(REQUIRED ACTIONS):
1. Using the class description, answer yes or no to each statement and quote the words that decide it: (a) Students read for 100 minutes per week. (b) The class meets twice per week. (c) Students pick their own books.
2. Reproduce the part of the class description starting at "Frederick Douglass, Frederick" and ending at "the other side.".

(SUPPLIED TEXT):
Frederick Douglass, Frederick Douglass: Selected Speeches and Writings

Frederick Douglass was an astounding man. He was a slave who contended with much, but my favorite thing about him is that he taught himself to read. Then he taught others to read. He didn’t shy away from struggle, as shown in the quote above. Reading or writing may be a struggle for your learner. You may have experienced tears, frustration, and sorrow over school struggles. But like Frederick Douglass said, without struggle, there is no progress. Here, we EMBRACE the struggle and power through it for the joy on the other side.

This ongoing class gives families the ultimate flexibility without compromising on the quality of education. We pack an academic punch in these once-weekly classes and keep them fun so students master skills. Each class meets once per week, and students have reading homework. They will choose their own books and report back on their page number each week. They will read for 100 minutes per week. It’s easy for students to manage and easy for parents to be a little more hands-off. We want students to start mastering these skills on their own.

(DATASET SECTION):

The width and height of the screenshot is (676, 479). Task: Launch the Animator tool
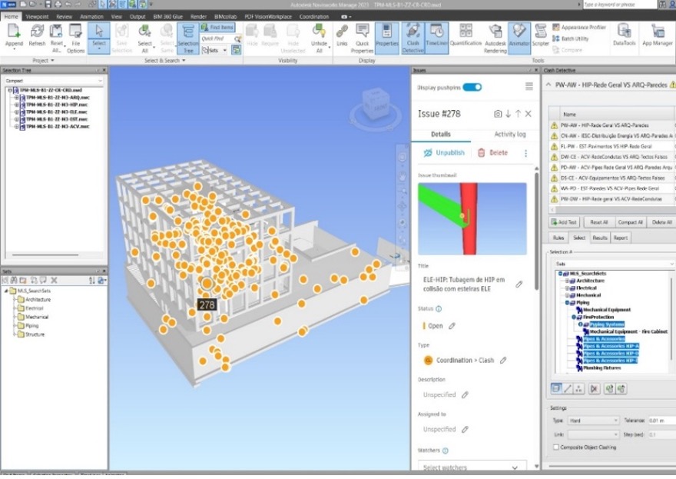[x=519, y=36]
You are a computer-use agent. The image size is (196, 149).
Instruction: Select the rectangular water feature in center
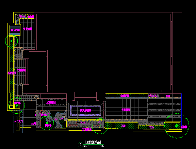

(FINAL RESULTS):
1.
(a) Yes: "They will read for 100 minutes per week."
(b) No: "Each class meets once per week"
(c) Yes: "They will choose their own books and report back on their page number each week."

2.
Frederick Douglass, Frederick Douglass: Selected Speeches and Writings

Frederick Douglass was an astounding man. He was a slave who contended with much, but my favorite thing about him is that he taught himself to read. Then he taught others to read. He didn’t shy away from struggle, as shown in the quote above. Reading or writing may be a struggle for your learner. You may have experienced tears, frustration, and sorrow over school struggles. But like Frederick Douglass said, without struggle, there is no progress. Here, we EMBRACE the struggle and power through it for the joy on the other side.